Вопреки ожиданиям, ни с кем в экипаже я так и не сошёлся. Капитана — это более чем сомнительное достижение человечества — здесь любили. Меня же выворачивало от одного его вида. Зубастая презрительная ухмылка, громадные лапищи… Уродство, издевательство над человеческим телом, созданным отнюдь не для экспериментов.
Однако, я держался подчёркнуто вежливо, хотя мне едва хватало сил глядеть в его наполовину завешенное чёлкой лицо.
Мерзость.
Страх с каждым днём охватывал меня всё сильнее. Мне казалось, что все слышат мои мысли, чувствуют мою ненависть к капитану и собираются донести, подставить при малейшей оплошности. И тогда чего стоило всё моё везение?
Мне пришлось сблизиться с капитаном, чьё имя, смахивавшее на таковое исторического кого-то-там, я не произносил и в мыслях — больно уж противное оно было.
И да.
Я не любитель истории, вообще-то.
Одна из стен капитанской каюты была увешана вырезками из древних пожелтевших газет, учебников истории и ещё — выцветшими фотографиями. На них были одни и те же люди.
— Любите историю, капитан? — спросил я, увидев всё это впервые.
— Можно и так сказать, — рассеянно ответил он.
Однажды я увидел, что капитан что-то черкает карандашом в старом растрёпанном блокноте. На бумагу лёгкими штрихами ложились тени и линии, и в них проступали черты лица — мягкие и женственные. Волны волос, кошачьи пушистые ушки, огромные глаза, полные света и тепла — женщина, нарисованная им, была хороша даже несмотря на своё более чем сомнительное происхождение.

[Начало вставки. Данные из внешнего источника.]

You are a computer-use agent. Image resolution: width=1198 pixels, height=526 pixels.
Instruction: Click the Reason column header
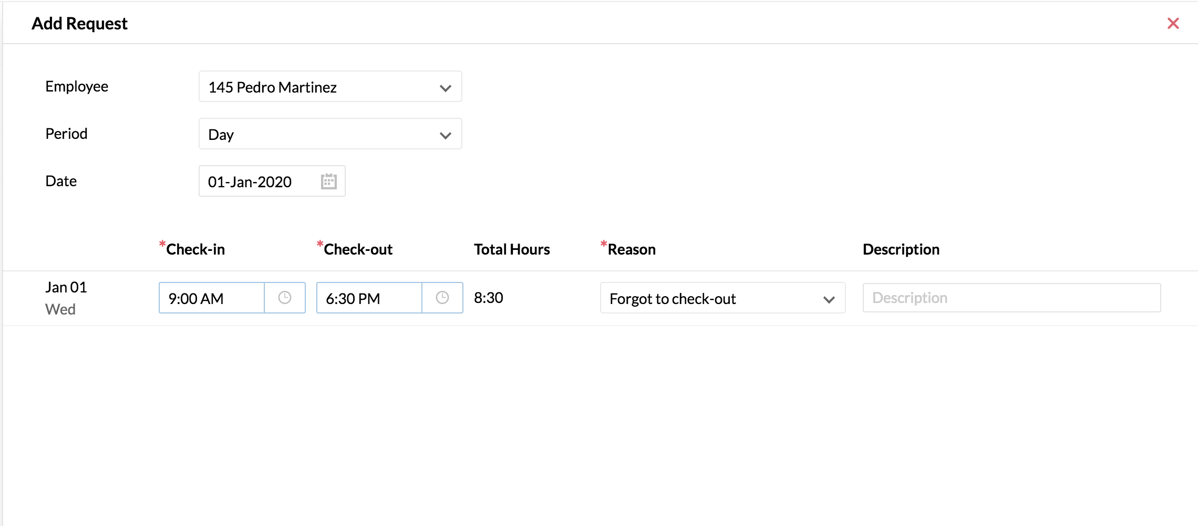point(631,249)
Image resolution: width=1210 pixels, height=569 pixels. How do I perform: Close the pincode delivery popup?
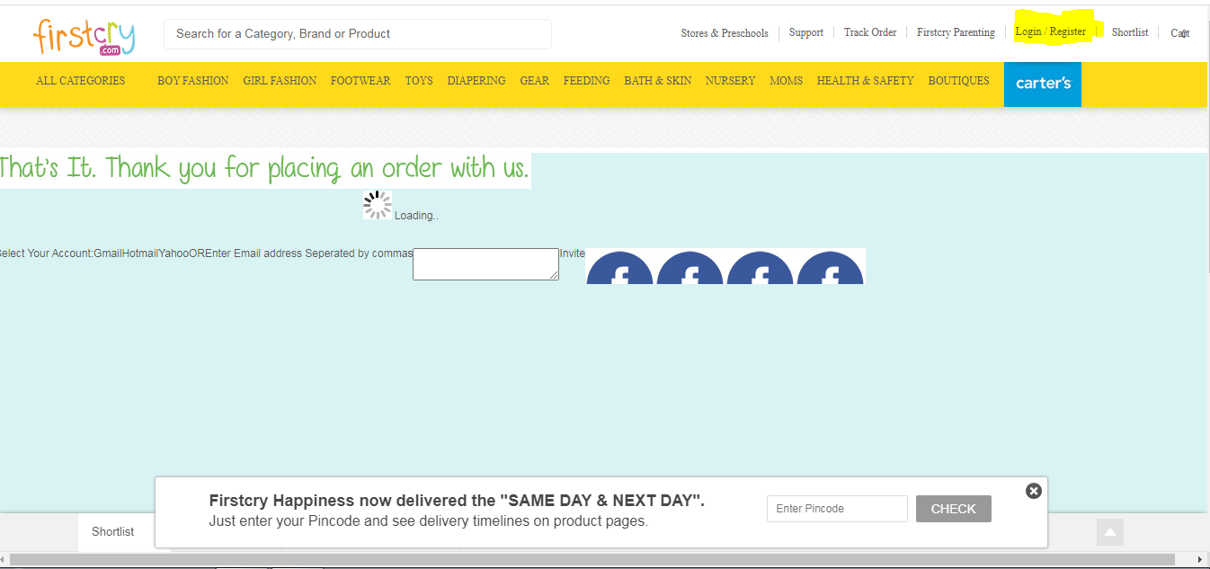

— Вы хорошо рисуете, капитан, — сказал я тогда.
— — У меня было достаточно времени, чтобы научиться, — улыбнулся он в ответ.
— Это… Ваша жена?
Он поднял на меня глаза, и мне на секунду стало страшно. Взгляд был такой, как будто я с силой пнул капитана по больному месту. Через секунду он вновь склонился над блокнотом, бросив в мой адрес:
— Возможно.
Я, так ничего и не поняв, попросил посмотреть блокнот.

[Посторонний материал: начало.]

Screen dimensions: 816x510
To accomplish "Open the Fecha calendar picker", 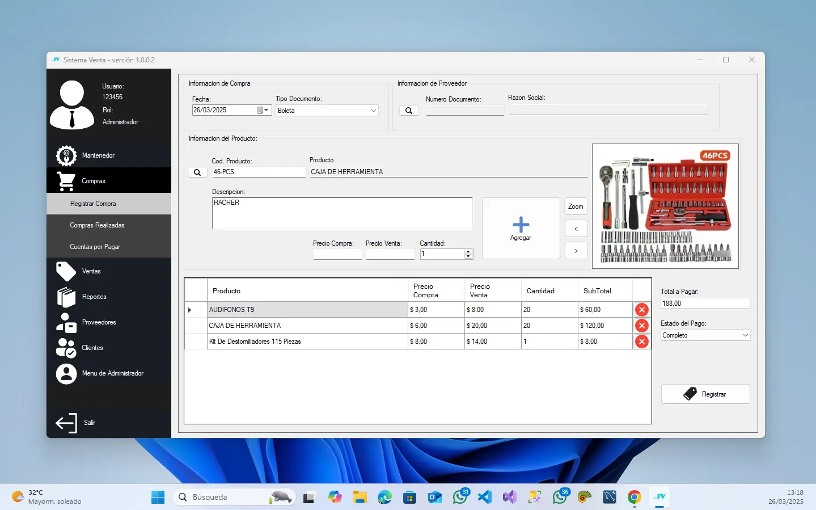I will click(x=261, y=110).
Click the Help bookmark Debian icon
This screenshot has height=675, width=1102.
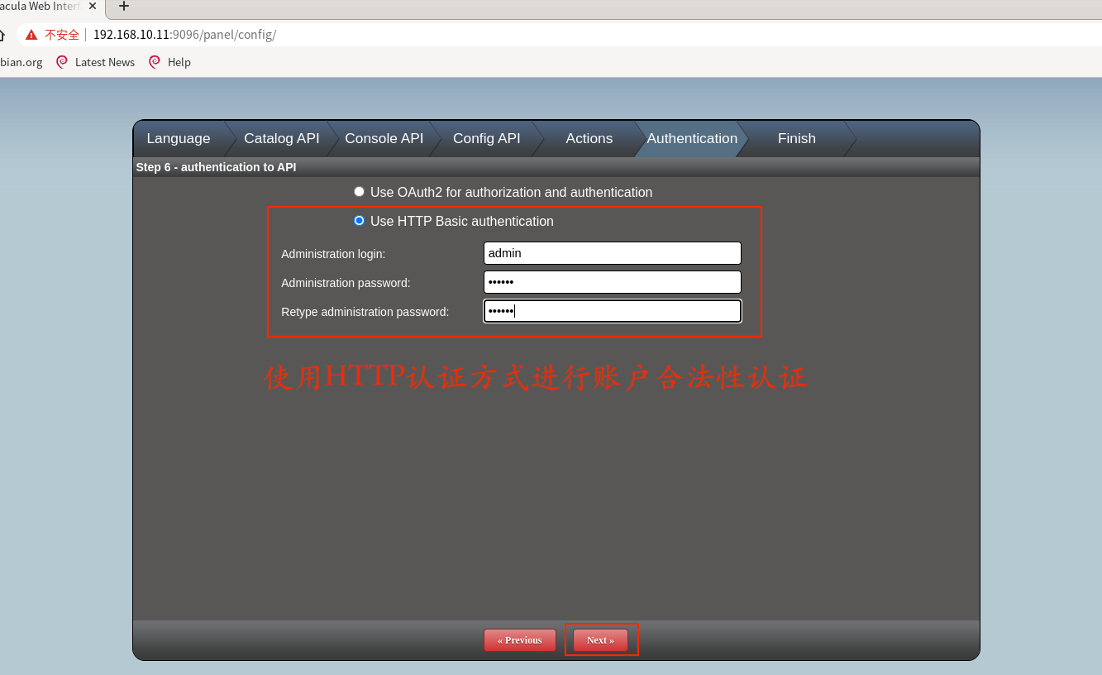pos(155,62)
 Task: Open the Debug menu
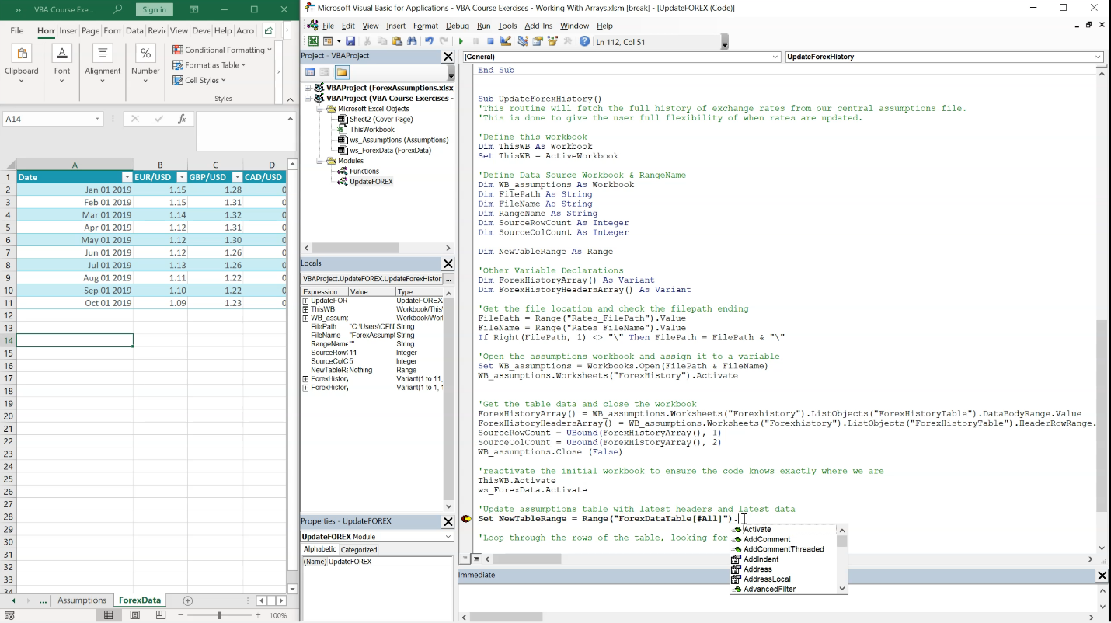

Лица, силуэты, взгляды — одни и те же. Мужчины, женщины, дети, поодиночке, вместе, в профиль и в анфас, со спины, и ещё по-всякому — но всё время одни и те же.
Это были люди со старых фотографий в каюте капитана — все, кроме одной женщины — той самой, с кошачьими ушами.

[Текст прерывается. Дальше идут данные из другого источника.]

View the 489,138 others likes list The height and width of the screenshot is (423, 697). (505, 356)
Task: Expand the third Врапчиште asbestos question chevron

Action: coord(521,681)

Она и ещё другая дама, выглядящая совсем иначе, встречались среди нарисованных людей чаще всего.
Когда капитан выходил из каюты, я часто рассматривал фотографии и вырезки со стены, чтобы скоротать время. Заметки нагоняли на меня тоску — грёбаная седая древность — а вот картинки были всё ещё красивы. Портрет второй женщины с его рисунков тоже был там, написанный кистью какого-то художника, не капитана. Меня заворожил этот портрет: резкая, ядовитая красота — чёрные волосы — странная усмешка — и мне снова было плевать, что это не человек. Увидь я её на улице — может, плюнул бы, наверное — хотя неизвестно, такое лицо и тело… какого чёрта досталось мутанту?
А потом капитан заполнил ещё две страницы в блокноте. Профили двух женщин, набросанные быстро, были обращены друг к другу. Он озаглавил их «Сон» и «Явь», и я думал, что понял всё.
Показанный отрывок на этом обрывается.